In an effort to combat violence to and by Texas law enforcement officers, some state senators think they should be nicer.
Members of the Senate Committee on Criminal Justice described less than pleasant encounters with law enforcement at a hearing Tuesday.
Senator José Menéndez said, “I had an officer with their hand on their gun look at me and say ‘is this your car?’”
More than a few Texas senators criticized the accusatory tone in which officers speak as “rude” and “disrespectful.”
Some senators suggested a more friendly approach could help prevent routine stops from escalating to a more serious situation.
Senator Joan Huffman said she’s been “treated rudely by a DPS Trooper, too.” The Houston Republican said those kinds of encounters happen to “everybody.”

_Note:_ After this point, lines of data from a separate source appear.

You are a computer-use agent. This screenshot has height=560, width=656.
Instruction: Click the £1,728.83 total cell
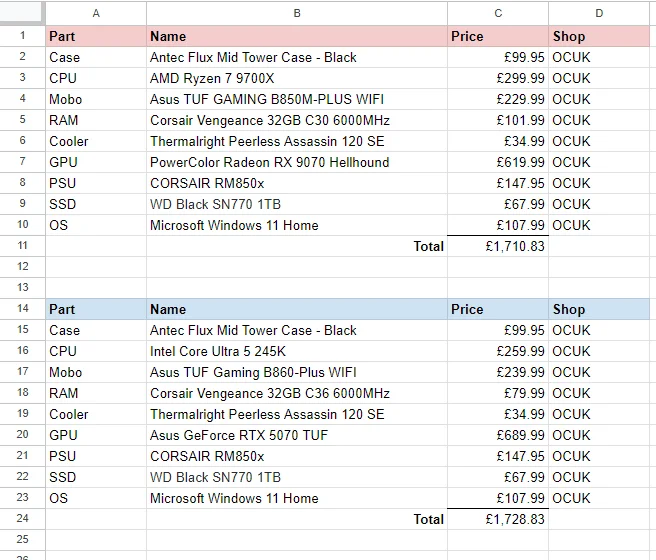click(x=498, y=519)
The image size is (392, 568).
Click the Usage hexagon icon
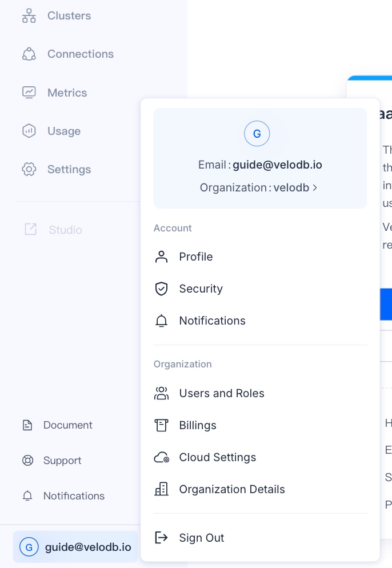click(29, 131)
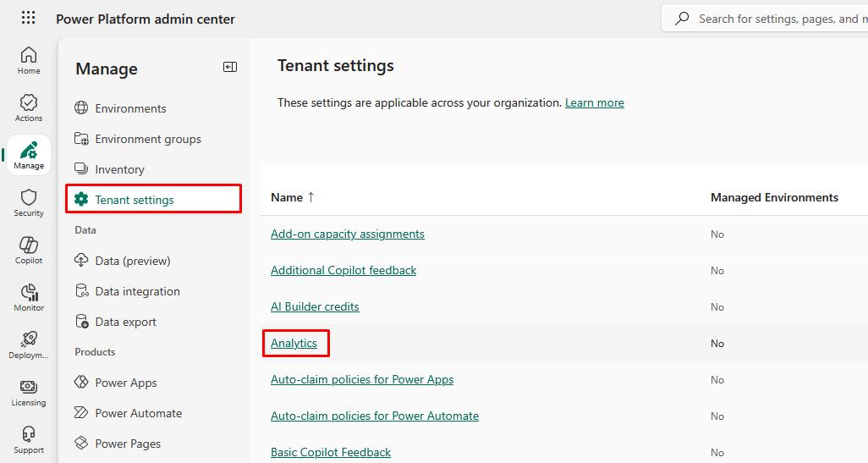Image resolution: width=868 pixels, height=463 pixels.
Task: Open the Support headset icon
Action: (29, 440)
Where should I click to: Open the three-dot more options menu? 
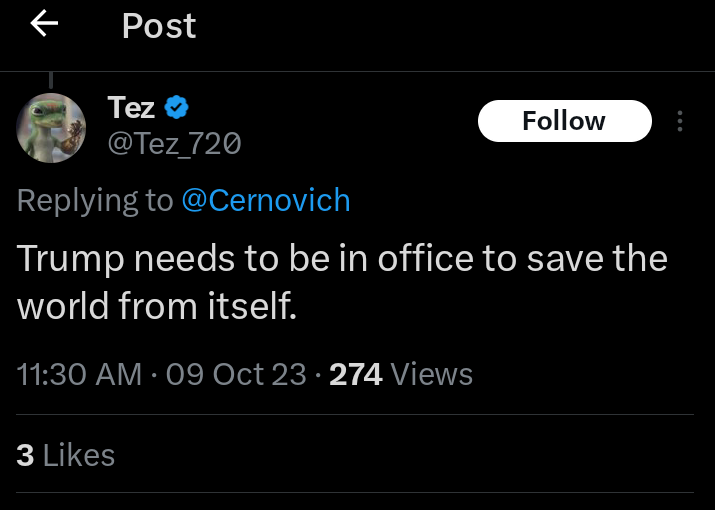(681, 122)
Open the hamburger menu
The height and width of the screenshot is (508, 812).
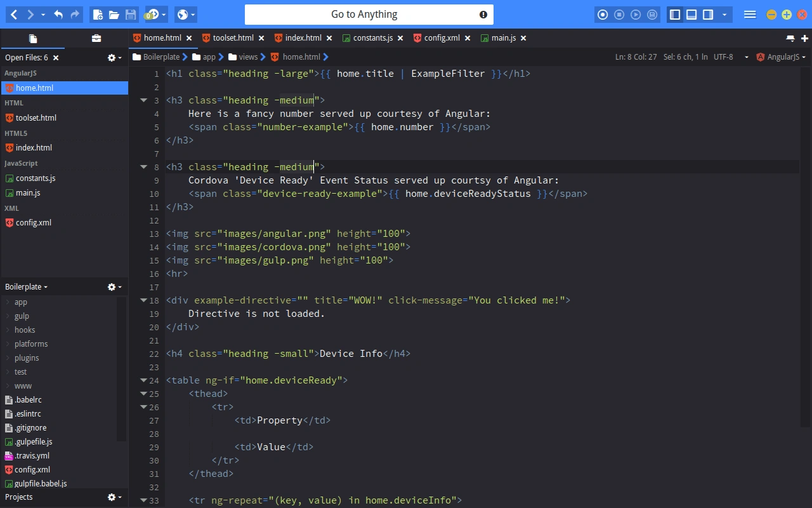pos(749,14)
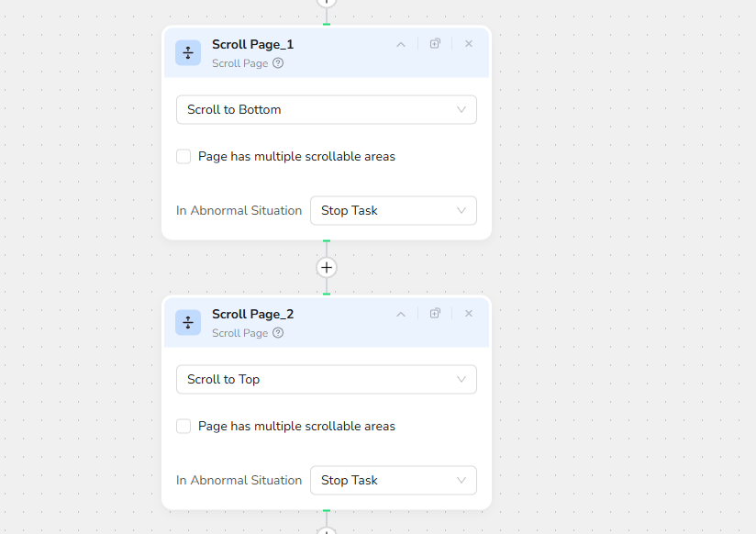Change Scroll Page_2 abnormal situation Stop Task
The height and width of the screenshot is (534, 756).
point(393,481)
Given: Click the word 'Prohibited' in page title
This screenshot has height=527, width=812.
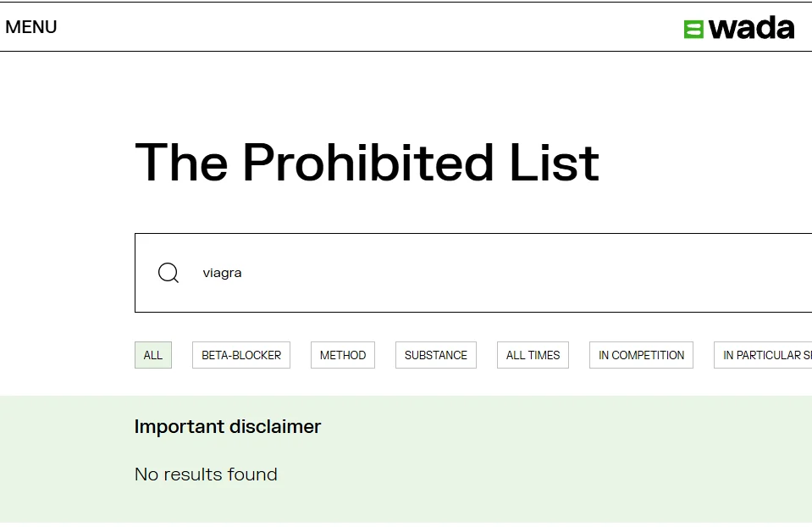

The President of the NCAAP in Houston said it happens to some much more often than others. “We have a race problem—it’s either racism or implicit racism. Police need training,” said Dr. James Douglas said police need training.
The Executive Director of the Texas Department of Public Safety, Steve McCraw said, “If you don’t treat people with respect you get nothing, it’s unproductive to be rude.”
McCraw said DPS plans to make it easier for people to file a complaint against a trooper. The state’s chief law enforcement agency will soon include the information on how to file a complaint right on the back of the citation the trooper hands out.
Senator John Whitmire questioned, “How have we allowed things to become so confrontational, without walking in your brother’s shoes?”
The Democrat from Houston said he plans to introduce legislation that would require Texas schools to teach kids how to behave during a traffic stop.
Senator Royce West added, “Not only what you should do, but what your rights are.”
While law enforcement and lawmakers praised an education program for public schools, Sen. Huffman raised concerns about creating an unfunded mandate.